> **Action item**: Determine how many lines in the records hold the word "below". Return the number alone.
□ □ □ □ □
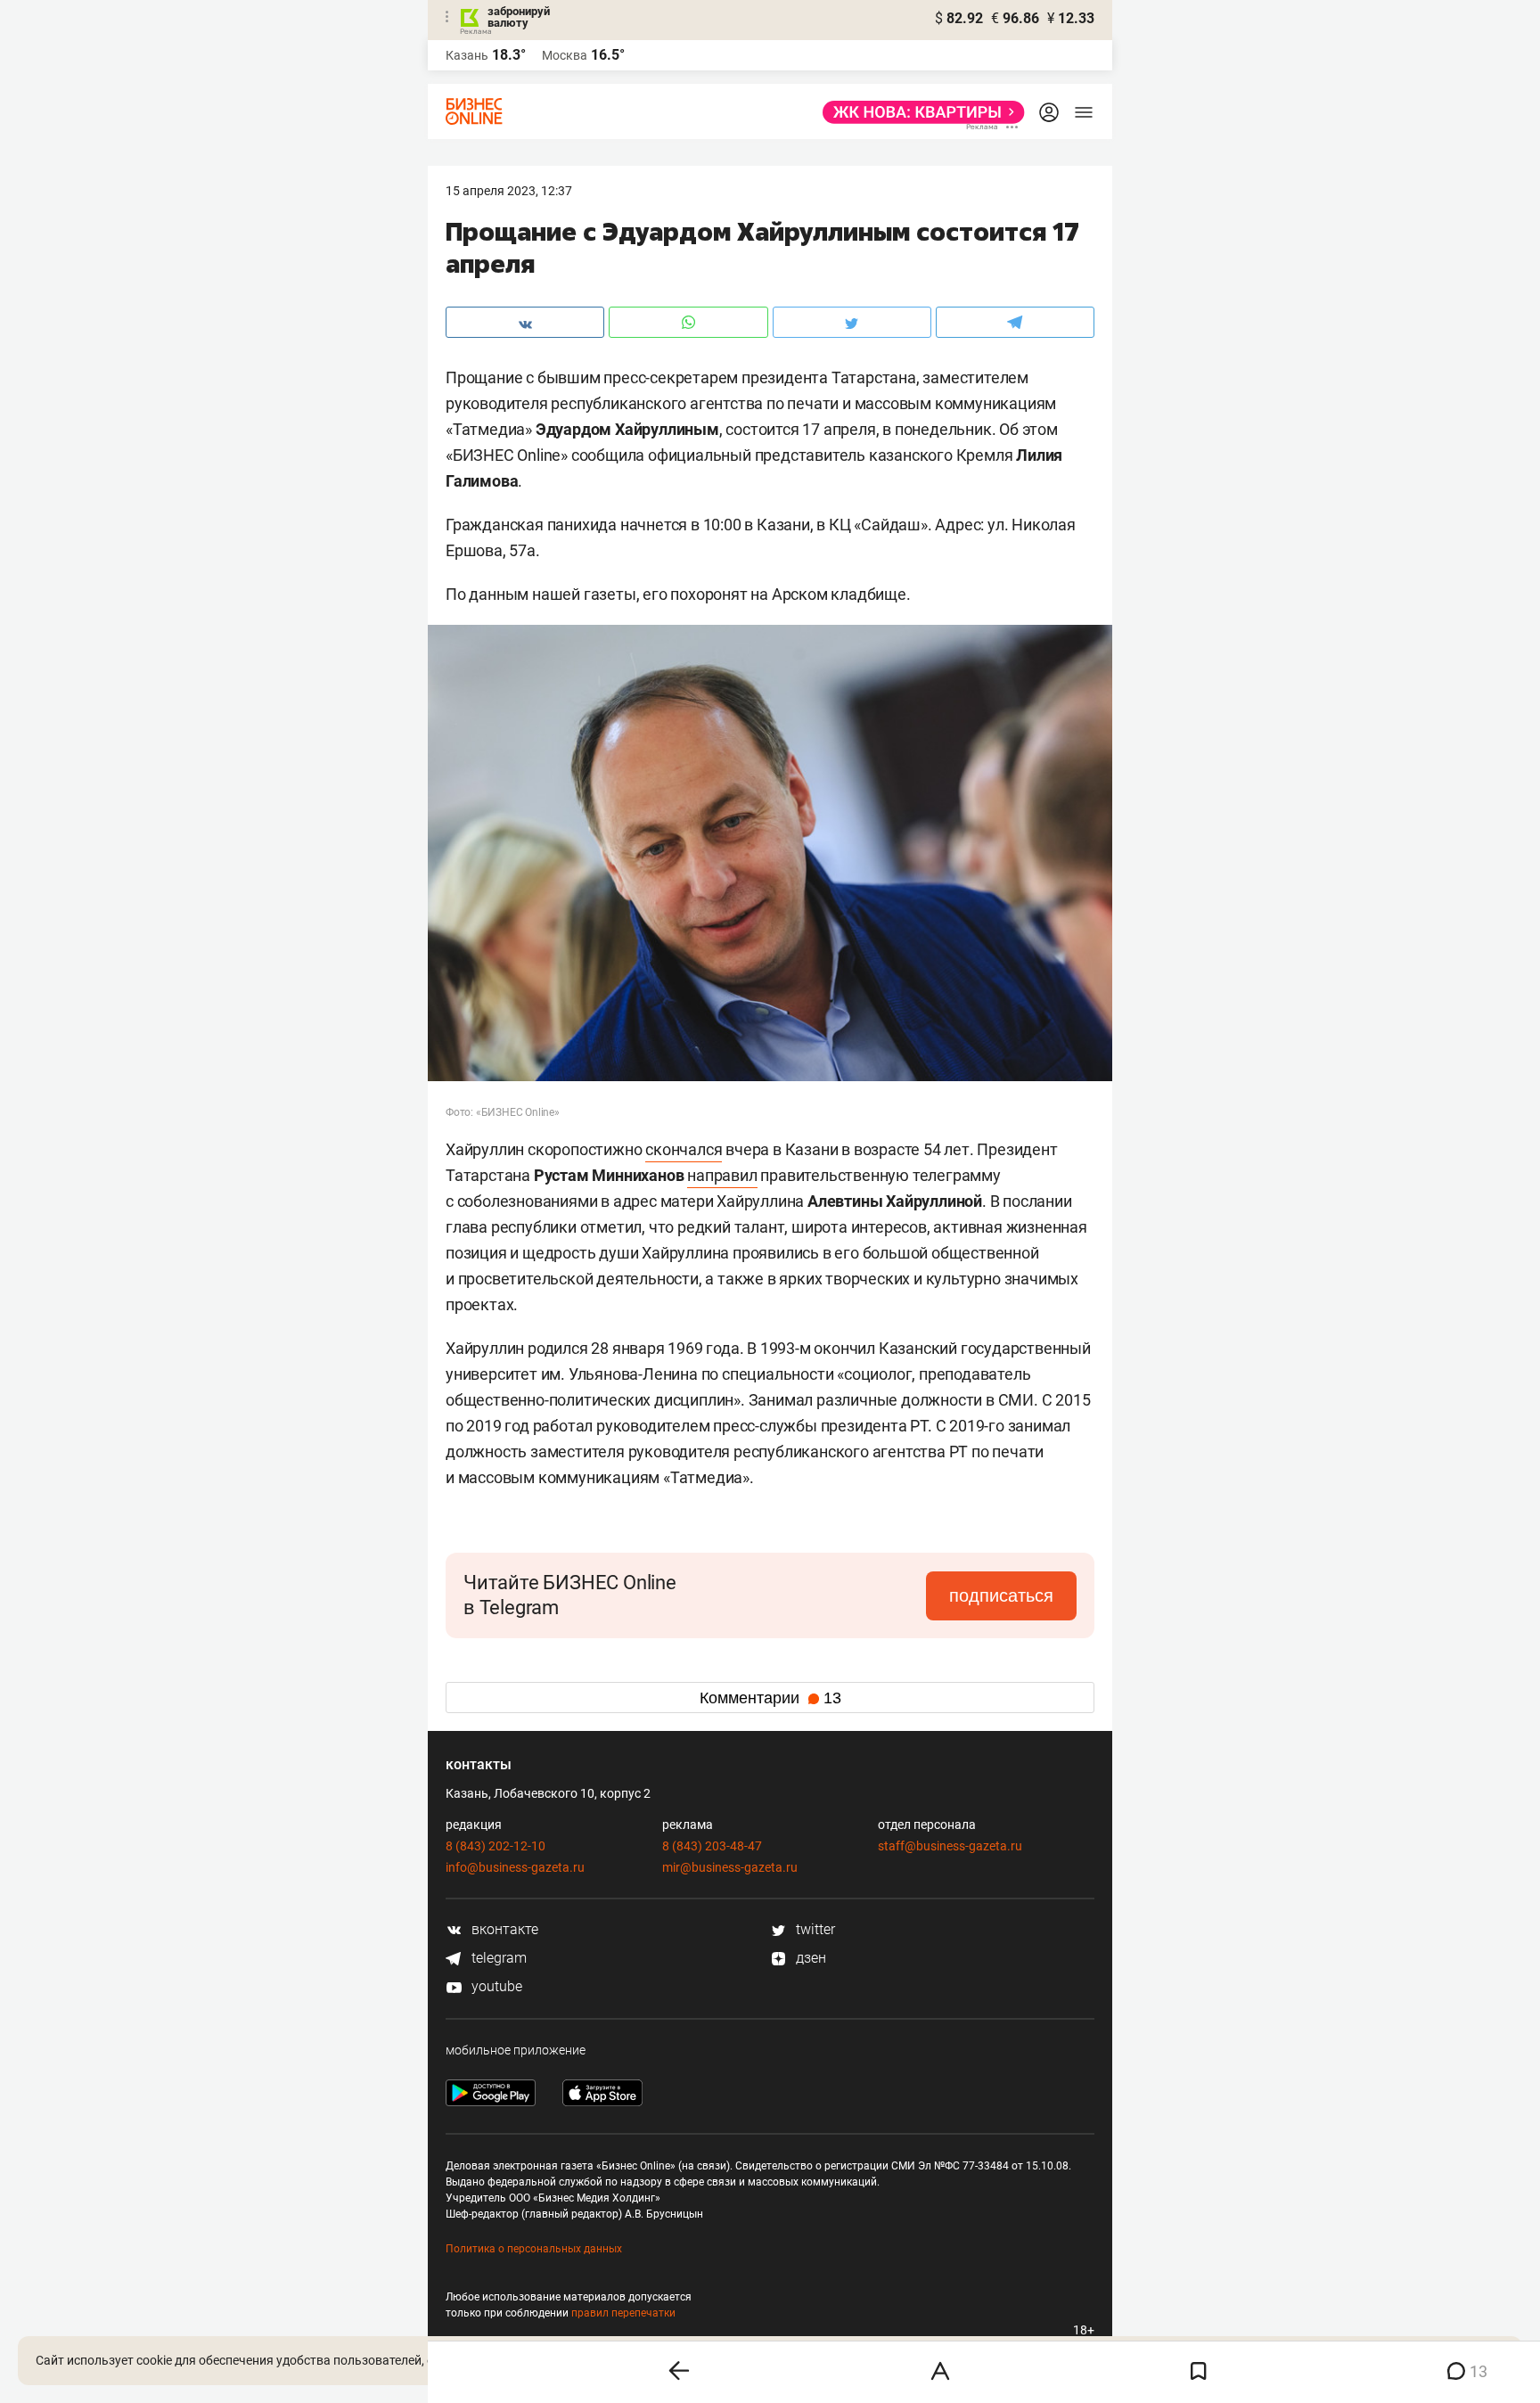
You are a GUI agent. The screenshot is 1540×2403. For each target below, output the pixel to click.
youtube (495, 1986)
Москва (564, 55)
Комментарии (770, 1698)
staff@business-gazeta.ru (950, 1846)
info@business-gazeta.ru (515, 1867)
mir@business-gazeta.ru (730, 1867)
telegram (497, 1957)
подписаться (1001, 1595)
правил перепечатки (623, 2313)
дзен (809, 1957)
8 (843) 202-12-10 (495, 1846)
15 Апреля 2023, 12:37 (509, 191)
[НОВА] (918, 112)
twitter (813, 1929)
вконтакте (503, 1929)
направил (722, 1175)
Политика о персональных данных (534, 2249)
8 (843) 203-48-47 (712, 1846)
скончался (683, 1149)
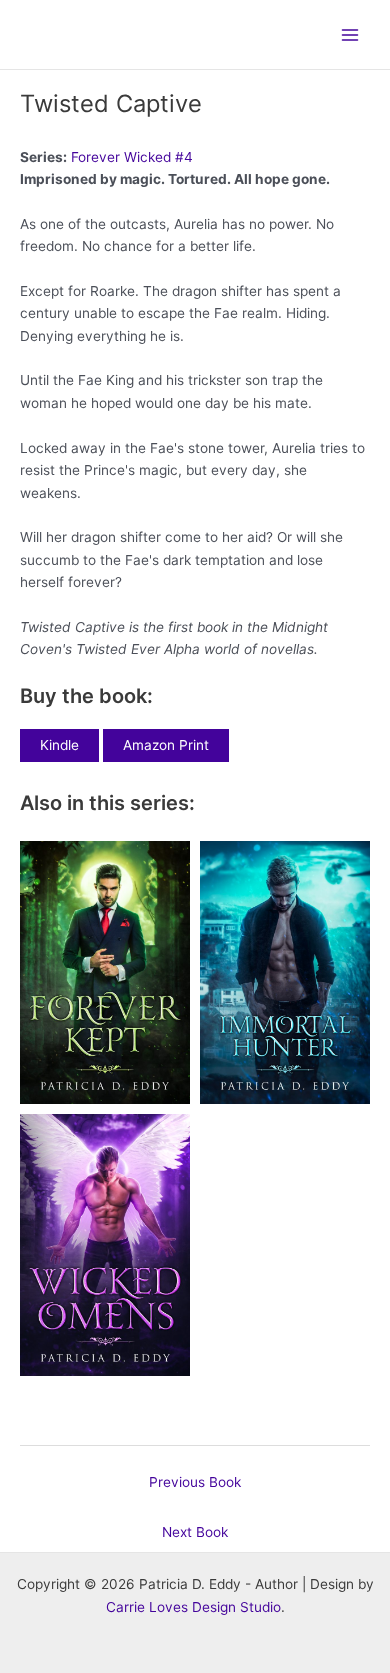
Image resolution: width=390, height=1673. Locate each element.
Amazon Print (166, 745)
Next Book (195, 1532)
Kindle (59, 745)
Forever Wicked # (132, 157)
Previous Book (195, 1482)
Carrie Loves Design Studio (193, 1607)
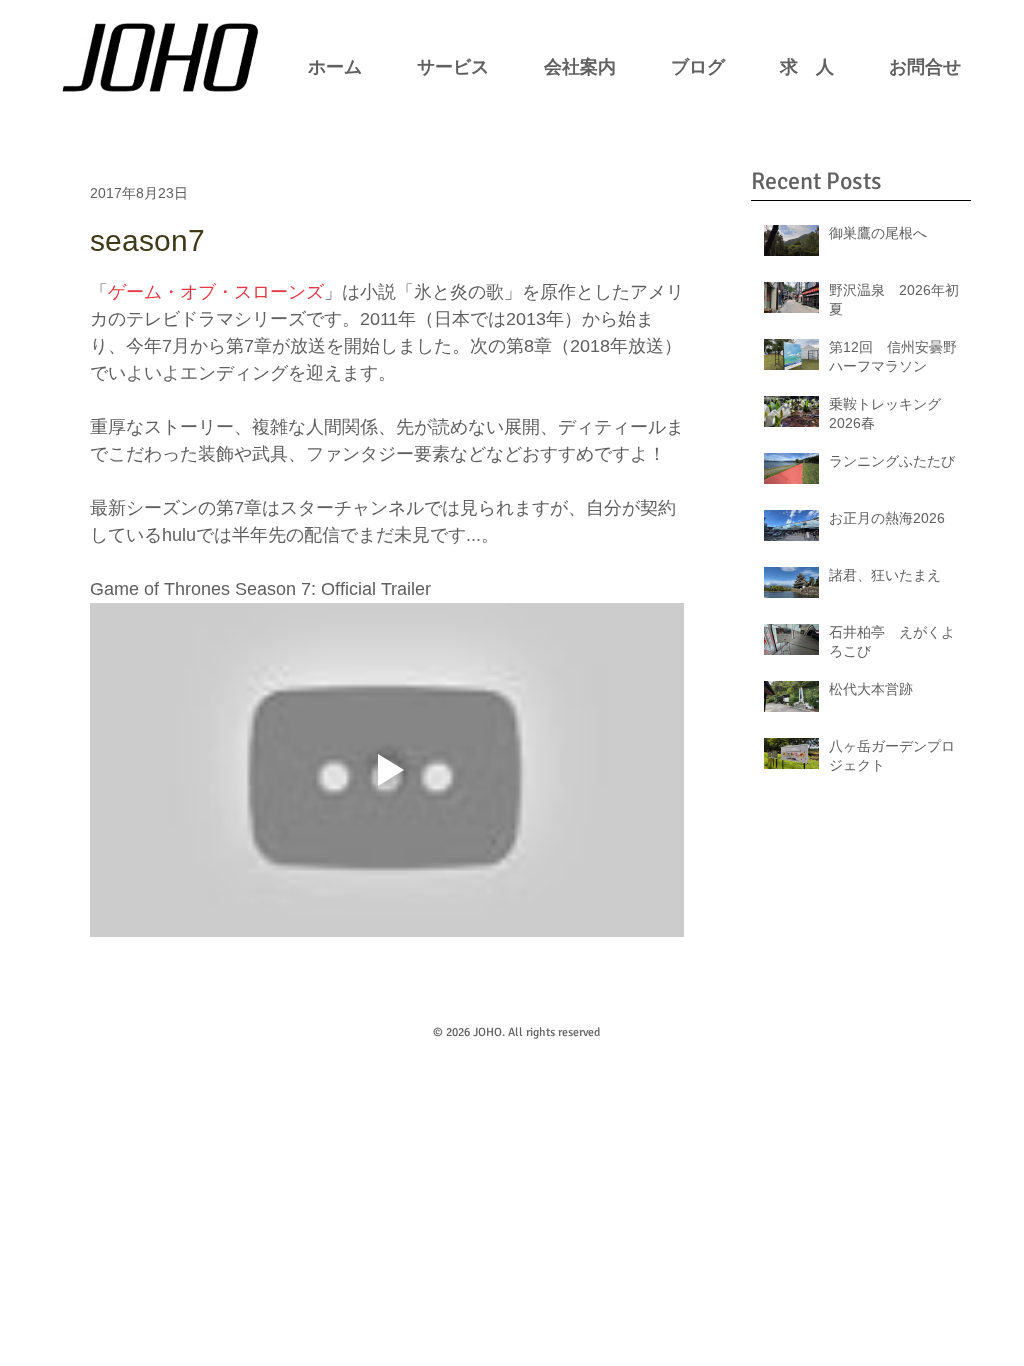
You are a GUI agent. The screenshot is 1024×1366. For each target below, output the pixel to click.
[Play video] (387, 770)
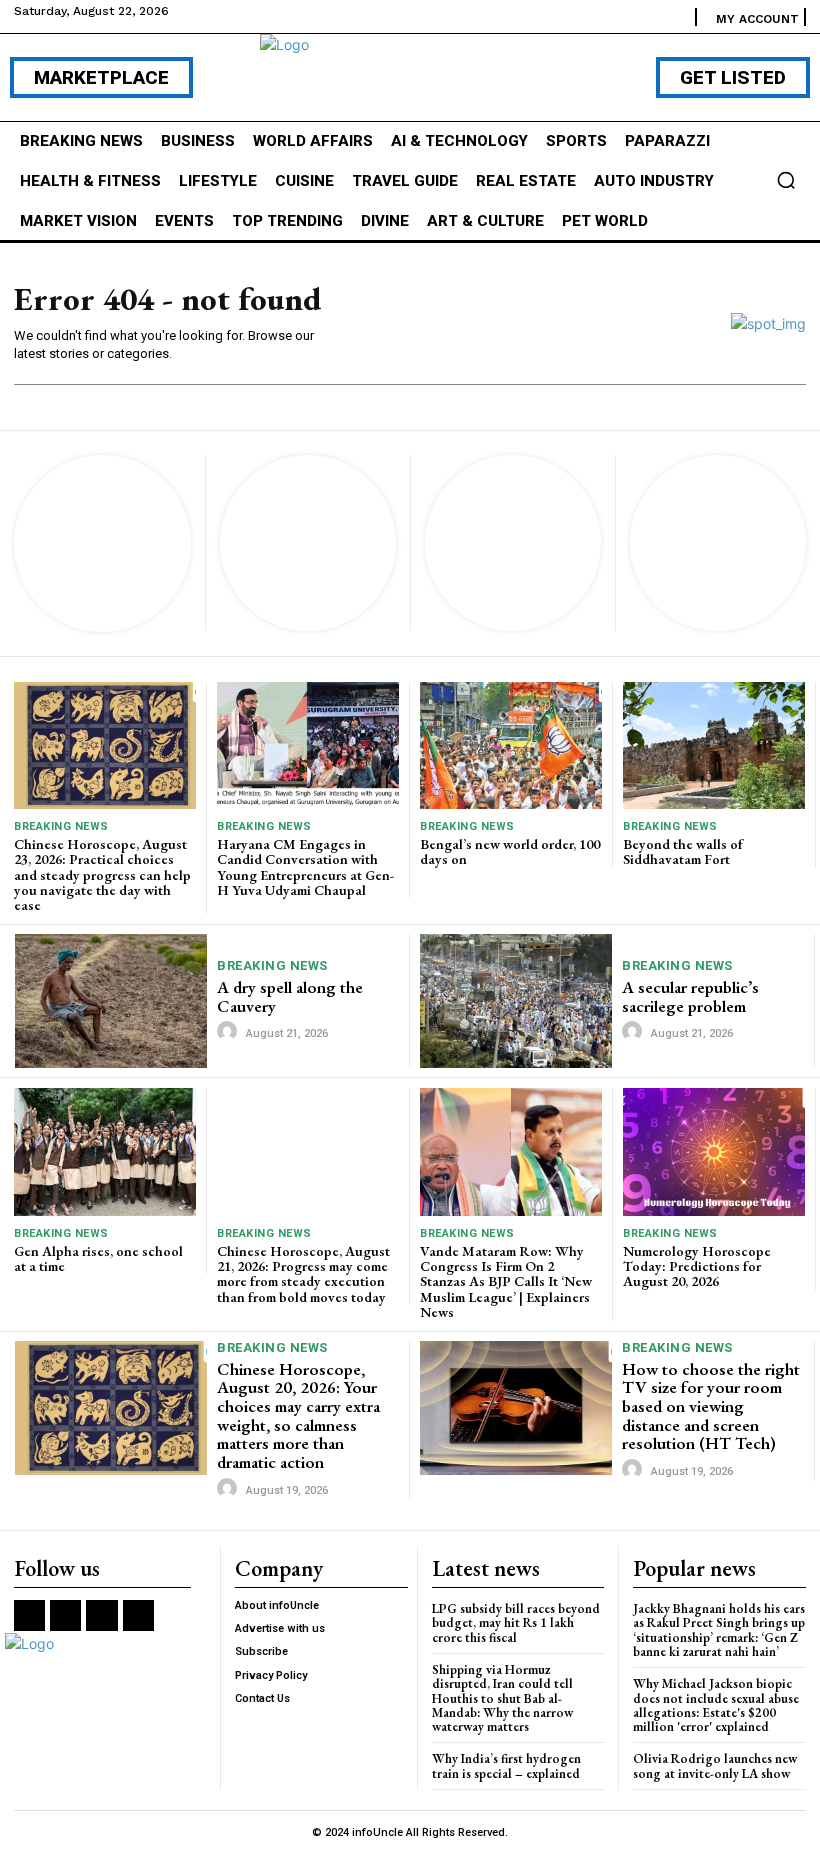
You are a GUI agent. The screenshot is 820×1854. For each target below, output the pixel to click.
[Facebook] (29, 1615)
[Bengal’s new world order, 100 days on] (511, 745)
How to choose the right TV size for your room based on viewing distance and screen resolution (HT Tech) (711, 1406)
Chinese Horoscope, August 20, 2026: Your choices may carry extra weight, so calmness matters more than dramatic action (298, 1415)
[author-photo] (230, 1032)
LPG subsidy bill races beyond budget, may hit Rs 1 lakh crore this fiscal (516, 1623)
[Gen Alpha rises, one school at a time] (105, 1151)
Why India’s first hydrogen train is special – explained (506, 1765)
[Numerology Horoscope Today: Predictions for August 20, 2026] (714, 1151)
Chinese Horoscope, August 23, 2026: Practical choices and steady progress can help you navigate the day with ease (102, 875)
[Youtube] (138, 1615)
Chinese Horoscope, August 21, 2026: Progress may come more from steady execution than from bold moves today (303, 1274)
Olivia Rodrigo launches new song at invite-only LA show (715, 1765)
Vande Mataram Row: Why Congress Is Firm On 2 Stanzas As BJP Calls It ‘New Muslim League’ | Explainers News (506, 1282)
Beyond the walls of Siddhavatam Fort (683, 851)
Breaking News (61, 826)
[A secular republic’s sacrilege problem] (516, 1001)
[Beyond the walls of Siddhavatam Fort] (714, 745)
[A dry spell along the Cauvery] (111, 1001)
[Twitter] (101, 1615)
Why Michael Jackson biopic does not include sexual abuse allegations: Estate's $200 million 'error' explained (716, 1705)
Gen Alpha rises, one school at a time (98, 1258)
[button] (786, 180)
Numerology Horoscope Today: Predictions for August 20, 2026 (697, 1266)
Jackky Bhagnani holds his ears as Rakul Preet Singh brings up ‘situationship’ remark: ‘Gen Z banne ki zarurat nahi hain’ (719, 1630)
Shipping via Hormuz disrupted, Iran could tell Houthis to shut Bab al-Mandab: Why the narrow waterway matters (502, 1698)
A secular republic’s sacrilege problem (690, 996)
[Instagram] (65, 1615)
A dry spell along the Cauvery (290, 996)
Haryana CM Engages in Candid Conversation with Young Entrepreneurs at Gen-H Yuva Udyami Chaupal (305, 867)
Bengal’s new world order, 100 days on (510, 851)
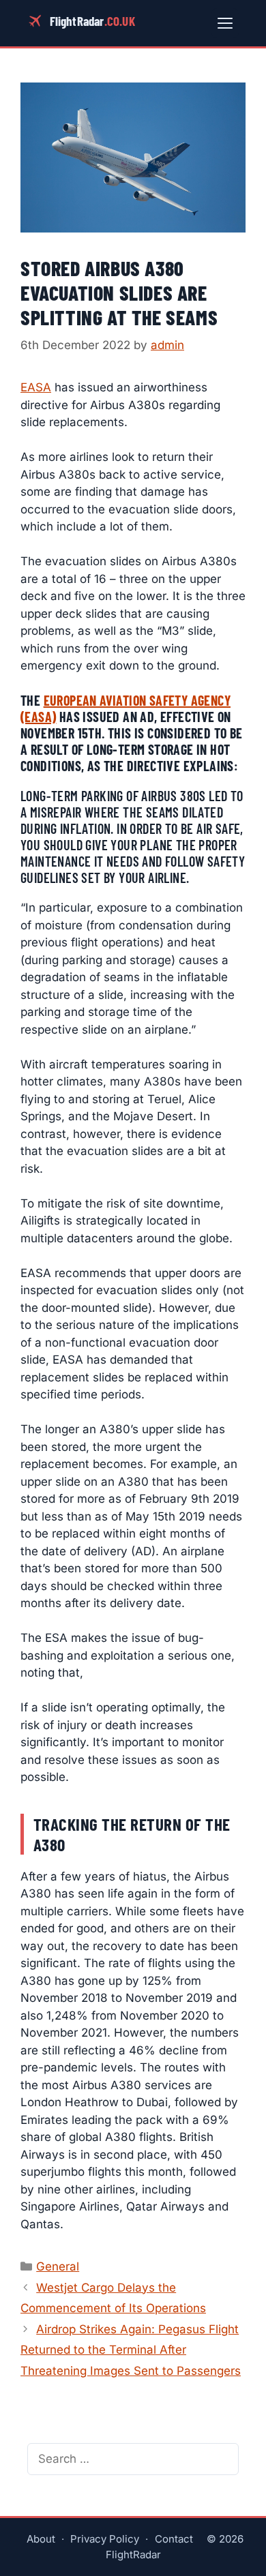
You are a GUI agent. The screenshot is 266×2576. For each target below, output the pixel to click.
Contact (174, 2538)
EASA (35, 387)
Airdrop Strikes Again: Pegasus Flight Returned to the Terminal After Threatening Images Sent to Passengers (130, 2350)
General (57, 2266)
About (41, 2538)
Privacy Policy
□ □ □ □ □
> **Output of the task**: 4